> **What you are asked to do**
Your answer should be the lines of the material that include the word "agent".

> **Given records**
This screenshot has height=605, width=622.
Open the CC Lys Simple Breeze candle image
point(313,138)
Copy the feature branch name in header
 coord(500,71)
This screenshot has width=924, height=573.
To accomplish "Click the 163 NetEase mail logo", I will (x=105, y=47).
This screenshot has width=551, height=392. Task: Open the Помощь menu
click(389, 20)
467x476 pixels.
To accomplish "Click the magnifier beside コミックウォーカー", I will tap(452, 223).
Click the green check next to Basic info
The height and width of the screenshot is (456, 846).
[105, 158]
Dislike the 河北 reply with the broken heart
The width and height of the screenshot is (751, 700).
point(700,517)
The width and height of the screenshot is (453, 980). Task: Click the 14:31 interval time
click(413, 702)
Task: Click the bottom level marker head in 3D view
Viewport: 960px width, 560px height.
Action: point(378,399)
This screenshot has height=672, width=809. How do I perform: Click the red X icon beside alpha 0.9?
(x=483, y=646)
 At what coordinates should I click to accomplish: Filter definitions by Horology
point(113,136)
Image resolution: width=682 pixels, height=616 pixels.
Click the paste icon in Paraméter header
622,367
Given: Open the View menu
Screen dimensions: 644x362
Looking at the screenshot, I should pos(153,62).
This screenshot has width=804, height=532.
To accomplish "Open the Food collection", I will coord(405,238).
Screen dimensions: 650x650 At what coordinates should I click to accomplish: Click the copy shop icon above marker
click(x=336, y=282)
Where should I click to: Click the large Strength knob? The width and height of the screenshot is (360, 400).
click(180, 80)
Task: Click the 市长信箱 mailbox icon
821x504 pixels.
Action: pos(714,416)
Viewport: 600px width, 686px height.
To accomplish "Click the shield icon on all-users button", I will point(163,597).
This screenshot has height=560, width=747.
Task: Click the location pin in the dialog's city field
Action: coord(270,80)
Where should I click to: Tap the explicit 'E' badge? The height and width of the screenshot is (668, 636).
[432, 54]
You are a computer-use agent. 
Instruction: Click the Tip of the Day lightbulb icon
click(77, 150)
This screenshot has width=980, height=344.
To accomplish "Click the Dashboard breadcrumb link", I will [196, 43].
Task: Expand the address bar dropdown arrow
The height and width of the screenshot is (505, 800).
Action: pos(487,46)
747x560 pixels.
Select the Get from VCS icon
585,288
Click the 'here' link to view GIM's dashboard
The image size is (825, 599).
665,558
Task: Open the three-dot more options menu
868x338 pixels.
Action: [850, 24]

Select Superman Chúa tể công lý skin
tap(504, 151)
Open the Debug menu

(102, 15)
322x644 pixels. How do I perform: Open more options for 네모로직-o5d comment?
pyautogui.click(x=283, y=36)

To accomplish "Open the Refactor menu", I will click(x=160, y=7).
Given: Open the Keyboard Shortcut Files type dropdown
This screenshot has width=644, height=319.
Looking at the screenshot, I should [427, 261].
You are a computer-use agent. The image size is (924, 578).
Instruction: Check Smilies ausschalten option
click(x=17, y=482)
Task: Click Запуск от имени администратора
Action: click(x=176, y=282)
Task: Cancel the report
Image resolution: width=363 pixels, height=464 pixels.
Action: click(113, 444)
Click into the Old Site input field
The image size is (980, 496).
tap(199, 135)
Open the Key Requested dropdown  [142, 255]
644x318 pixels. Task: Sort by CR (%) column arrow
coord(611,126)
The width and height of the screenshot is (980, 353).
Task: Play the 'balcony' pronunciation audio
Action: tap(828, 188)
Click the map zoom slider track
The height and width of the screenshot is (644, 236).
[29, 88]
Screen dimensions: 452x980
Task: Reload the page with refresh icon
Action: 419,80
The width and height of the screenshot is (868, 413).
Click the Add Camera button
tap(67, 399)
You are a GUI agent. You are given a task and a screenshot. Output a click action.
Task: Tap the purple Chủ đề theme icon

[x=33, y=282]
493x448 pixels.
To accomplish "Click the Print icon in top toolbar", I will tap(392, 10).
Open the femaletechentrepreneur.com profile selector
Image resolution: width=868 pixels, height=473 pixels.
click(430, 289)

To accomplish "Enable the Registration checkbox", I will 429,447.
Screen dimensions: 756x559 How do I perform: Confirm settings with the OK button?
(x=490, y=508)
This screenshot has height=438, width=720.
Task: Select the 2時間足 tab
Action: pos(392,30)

> **Task response**
You are a computer-use agent. 
You are a computer-use agent. The image size is (924, 578).
You are a GUI agent. You are given a task and a screenshot. Output a click action.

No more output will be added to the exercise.